• **REQUIREMENT**
Copy the records from the line containing "Where should I click to: Open" through the end of the records, leaving every line unchanged.

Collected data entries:
______

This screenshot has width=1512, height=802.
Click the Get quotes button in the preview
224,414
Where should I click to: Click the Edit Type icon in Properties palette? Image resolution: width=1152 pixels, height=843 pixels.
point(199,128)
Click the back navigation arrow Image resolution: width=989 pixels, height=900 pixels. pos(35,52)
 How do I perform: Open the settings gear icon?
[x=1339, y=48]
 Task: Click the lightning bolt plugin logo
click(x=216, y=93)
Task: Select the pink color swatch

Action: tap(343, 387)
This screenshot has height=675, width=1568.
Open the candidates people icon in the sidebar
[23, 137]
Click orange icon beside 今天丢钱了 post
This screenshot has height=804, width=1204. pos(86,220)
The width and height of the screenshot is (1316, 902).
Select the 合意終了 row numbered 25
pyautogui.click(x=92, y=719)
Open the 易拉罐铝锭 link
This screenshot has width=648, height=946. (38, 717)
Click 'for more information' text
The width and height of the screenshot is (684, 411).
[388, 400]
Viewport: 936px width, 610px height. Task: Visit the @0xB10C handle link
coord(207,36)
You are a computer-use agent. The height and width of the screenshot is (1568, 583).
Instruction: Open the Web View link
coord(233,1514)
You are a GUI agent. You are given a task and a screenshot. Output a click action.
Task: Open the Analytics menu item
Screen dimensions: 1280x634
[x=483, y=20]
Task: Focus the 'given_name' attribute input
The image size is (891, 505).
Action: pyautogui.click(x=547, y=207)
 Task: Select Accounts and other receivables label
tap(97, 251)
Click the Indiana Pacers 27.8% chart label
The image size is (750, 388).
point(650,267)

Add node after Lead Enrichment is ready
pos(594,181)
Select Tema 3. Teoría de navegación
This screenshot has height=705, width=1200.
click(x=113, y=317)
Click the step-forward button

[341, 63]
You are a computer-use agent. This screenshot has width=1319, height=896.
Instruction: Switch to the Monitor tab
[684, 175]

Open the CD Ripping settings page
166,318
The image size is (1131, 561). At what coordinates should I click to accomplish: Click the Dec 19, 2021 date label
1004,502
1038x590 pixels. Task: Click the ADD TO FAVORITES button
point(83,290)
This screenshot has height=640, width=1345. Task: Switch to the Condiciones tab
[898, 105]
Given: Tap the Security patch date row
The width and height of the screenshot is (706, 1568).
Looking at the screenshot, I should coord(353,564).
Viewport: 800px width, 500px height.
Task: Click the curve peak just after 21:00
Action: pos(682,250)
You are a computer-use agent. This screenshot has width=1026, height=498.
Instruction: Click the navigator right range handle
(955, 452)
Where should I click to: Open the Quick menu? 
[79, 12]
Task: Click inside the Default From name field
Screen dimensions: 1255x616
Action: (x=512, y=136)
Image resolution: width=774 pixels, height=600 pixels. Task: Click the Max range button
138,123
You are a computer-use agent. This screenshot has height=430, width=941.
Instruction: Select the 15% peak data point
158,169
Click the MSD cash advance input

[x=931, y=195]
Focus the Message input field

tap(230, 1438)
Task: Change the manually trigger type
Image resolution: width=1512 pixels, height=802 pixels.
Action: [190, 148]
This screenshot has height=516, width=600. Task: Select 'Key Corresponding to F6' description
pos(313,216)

______

• **TASK OUTPUT**
Where should I click to: Open the Quick menu? 
[79, 12]
Task: Click inside the Default From name field
Screen dimensions: 1255x616
Action: (x=512, y=136)
Image resolution: width=774 pixels, height=600 pixels. Task: Click the Max range button
138,123
You are a computer-use agent. This screenshot has height=430, width=941.
Instruction: Select the 15% peak data point
158,169
Click the MSD cash advance input

[x=931, y=195]
Focus the Message input field

tap(230, 1438)
Task: Change the manually trigger type
Image resolution: width=1512 pixels, height=802 pixels.
Action: [190, 148]
This screenshot has height=516, width=600. Task: Select 'Key Corresponding to F6' description
pos(313,216)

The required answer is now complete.